We can remedy this by assuming IDA will label the string, and use
the
db.a.prevlabel
function to get an address pointing to the previously defined label.
> def make_rtti_from_reference(ea):
name_address = db.a.prevlabel(ea)
return make_rtti(name_address)
- Now that we have a way to apply the structure to the address
identified by the previously labeled name, we can simply iterate
through all the cross-references pointing to the “RTTI Object Locator”,
and apply this function to it. However, what if we’re unsure that
every single cross-reference has this particular format? If that’s
turns out to be the case, then it might be better to do this on
command instead of programmatically. We’ll first define a function
that uses the current address via either the
ui.current.address()
function, or theh
function.
> def apply_rtti_here():
ea = h()
res = make_rtti_from_reference(ea)
constructor = res['pf_constructor_c'].value
db.tag(ea, 'rtti.constructor', constructor)
- Now we have a function that when executed, will use the current address,
and apply our structure to that given address. One issue with this is
the need to type the function into IDAPython in order to execute it. In
order to work around this, we can use the
ui.keyboard.map()
function to map it to a hotkey. We will use the ‘Ctrl+P’ hotkey.
> ui.keyboard.map('Ctrl-P', apply_rtti_here)
<capsule object "$valid$" at 0x7fe7812b51e0>
- At this point, we can simply navigate to a cross-reference pointing in
front of a label that we want to convert to a structure, and then hit
the ‘Ctrl+P’ hotkey to execute our function. This allows us to automate
some aspect of our reversing in order to annotate the database belonging
to the target. When we’re done, we can simply use the
ui.keyboard.unmap()
function to unmap our hotkey to restore IDA’s original functionality.

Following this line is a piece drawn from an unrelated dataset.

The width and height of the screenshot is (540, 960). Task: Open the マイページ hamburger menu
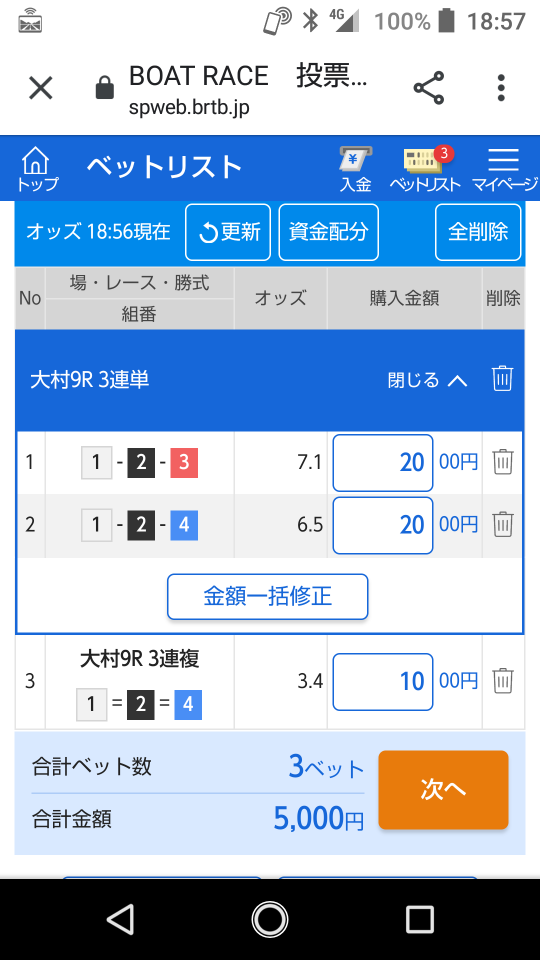[504, 170]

> ui.keyboard.unmap('Ctrl-P')
- This plugin includes a number of ways to interact with IDA’s user-interface.
Please review the help for the
ui
module for some of its other capabilities.
4.6. Conclusion¶
There are a variety of different features available in this plugin that
can allow users to automate different aspects of their reverse-engineering
project. It is recommended by the author to explore the different modules
by using Python’s help()
function to see what is available.
This plugin was written with the intention of enabling a reverse-engineer to automate many issues that one may encounter while reversing without investing in too much development effort. The author hopes that these examples help demonstrate the flexibility that is provided by this plugin.